About this exercise
From the listing below, extract every line in which the word "icon" appears.

Source information
-*-*-

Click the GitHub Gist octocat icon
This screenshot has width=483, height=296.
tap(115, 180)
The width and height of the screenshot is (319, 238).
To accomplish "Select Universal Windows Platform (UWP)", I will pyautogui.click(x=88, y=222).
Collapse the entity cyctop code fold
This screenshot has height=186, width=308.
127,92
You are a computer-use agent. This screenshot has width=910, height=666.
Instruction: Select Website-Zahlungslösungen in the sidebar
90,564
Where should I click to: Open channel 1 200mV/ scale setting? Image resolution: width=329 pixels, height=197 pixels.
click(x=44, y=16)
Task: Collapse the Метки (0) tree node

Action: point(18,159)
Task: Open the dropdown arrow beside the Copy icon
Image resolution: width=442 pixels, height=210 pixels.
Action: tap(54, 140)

-*-*-

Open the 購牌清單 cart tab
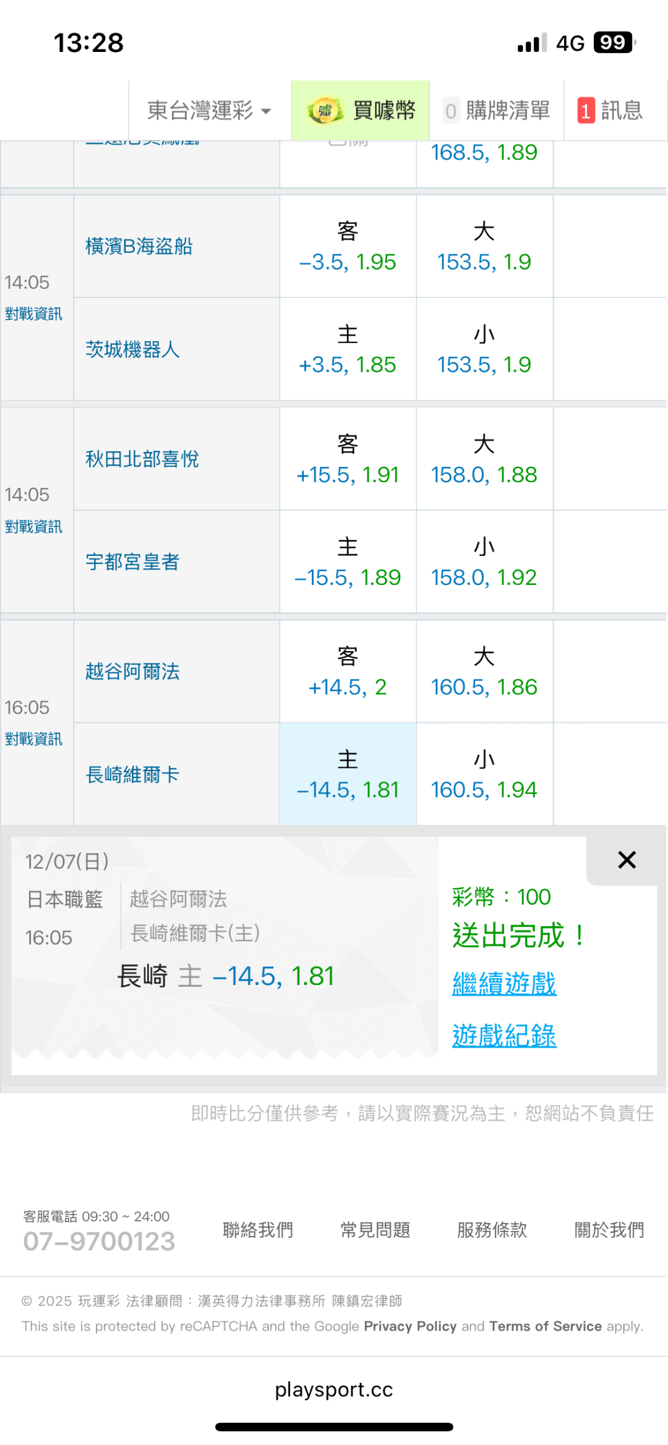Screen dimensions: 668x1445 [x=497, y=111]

-*-*-

Solved problem
Click the GitHub Gist octocat icon
Task: Open the dropdown arrow beside the Copy icon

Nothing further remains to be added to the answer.